HONOLULU (Reuters Health) - The bones of breast cancer patients tend to age prematurely as a result of chemotherapy and aromatase inhibitor therapy, according to research reported at the American Society for Bone and Mineral Research meeting this week.
The researchers advise that the bone health of these women be evaluated as if this were a much older population of women.
Dr. Pauline M. Camacho and colleagues at Loyola University in Chicago, Illinois, took a look back at the charts of 238 postmenopausal women referred to their institution between 2000-2005 for the management of osteoporosis or osteopenia -- a bone-thinning condition just short of osteoporosis.
Sixty-four women had a history of breast cancer, while 174 “control” women did not. The women with breast cancer had early-stage disease and were in the midst of, or considering, hormonal therapy with aromatase inhibitors.
Roughly three-quarters of the women in both groups had at least one secondary cause of osteoporosis, the researchers found. Vitamin D deficiency was the most common for both groups. The investigators found that 37.5 percent of the breast cancer group and in 51.1 percent of the non-breast cancer group were vitamin D-deficient.

----

* Prompt 1: In the article on premature bone aging in breast cancer patients, how many of the women whose charts were reviewed had a history of breast cancer?
* Prompt 2: Extend the article on premature bone aging in breast cancer patients, starting after its final sentence.
The data after this point has nothing to do with the work here.

----

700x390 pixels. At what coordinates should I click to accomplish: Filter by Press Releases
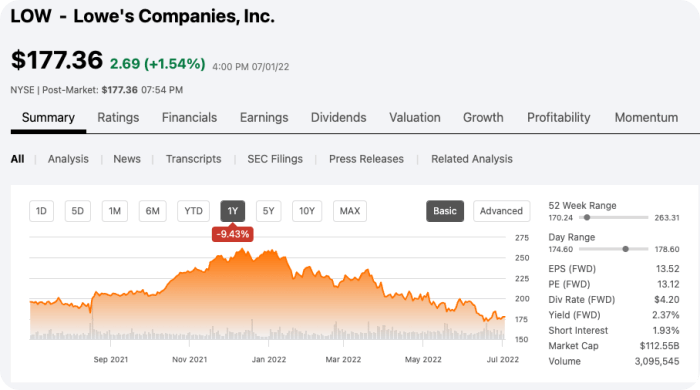[x=366, y=159]
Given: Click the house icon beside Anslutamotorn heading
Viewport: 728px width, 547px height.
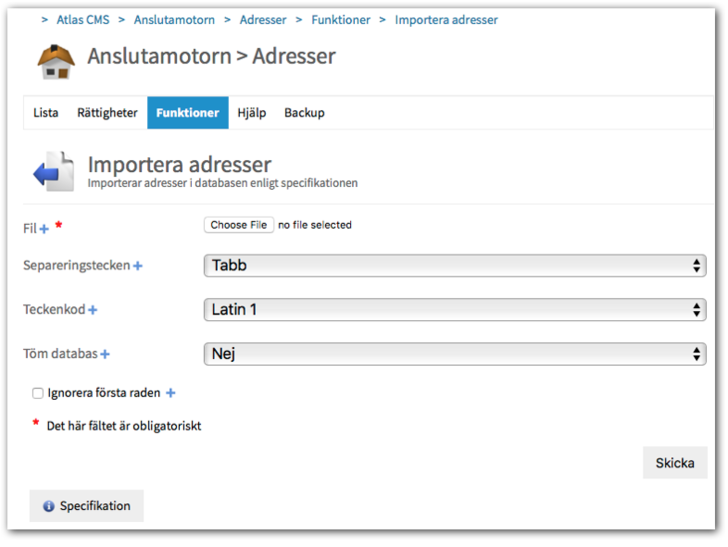Looking at the screenshot, I should point(56,61).
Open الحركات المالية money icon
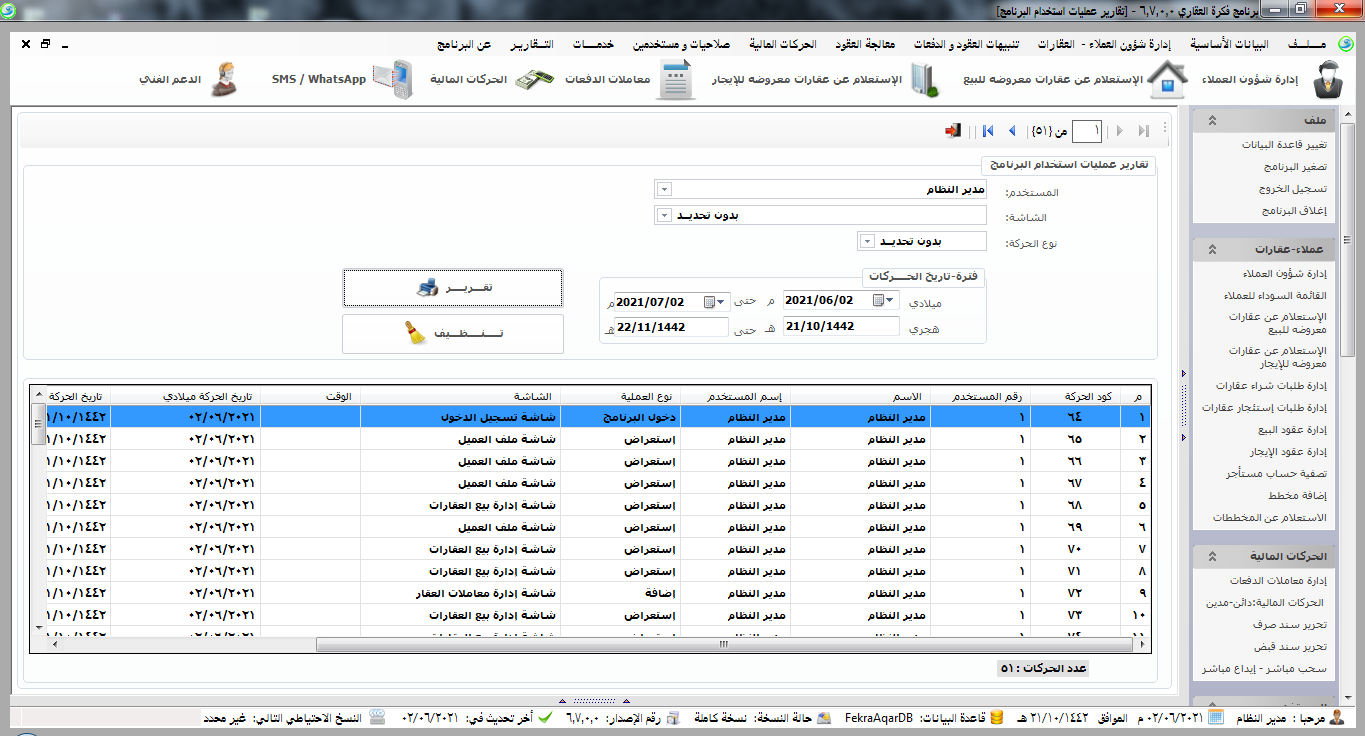1365x736 pixels. coord(535,80)
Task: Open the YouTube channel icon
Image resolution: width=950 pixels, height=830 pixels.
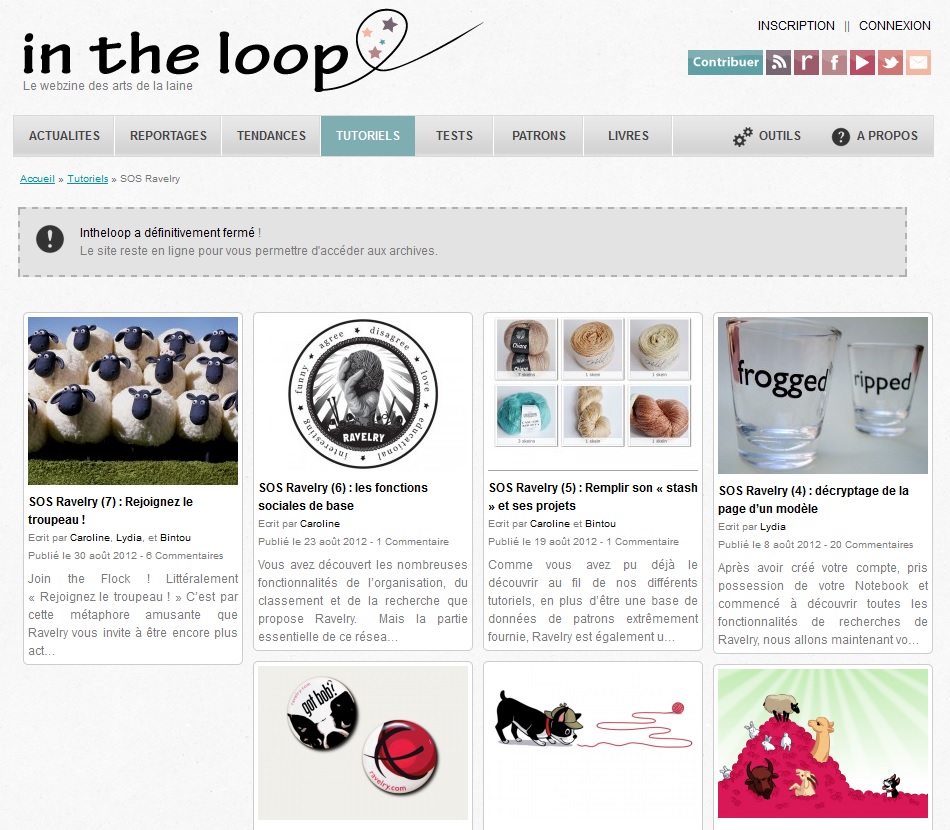Action: tap(862, 62)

----

* Answer section 1: Sixty-four women.

* Answer section 2:
“There is a high prevalence of secondary causes of osteoporosis among breast cancer patients undergoing or considering undergoing adjuvant hormonal therapy with aromatase inhibitors,” Camacho told meeting attendees. “This prevalence was similar to the non-breast cancer group despite a difference in age.”
“It is prudent” to measure bone mineral content before treatment, Camacho said, “and to screen patients with breast cancer for secondary causes of bone loss.”
“These women should be evaluated as if they were much older,” she added in an interview with Reuters Health. “It may be wise to keep them on tamoxifen, which is bone-sparing and avoid the aromatase inhibitors, which cause bone loss.” Examples of aromatase inhibitors include anastrozole, sold as Arimidex, and exemestane sold as Aromasin.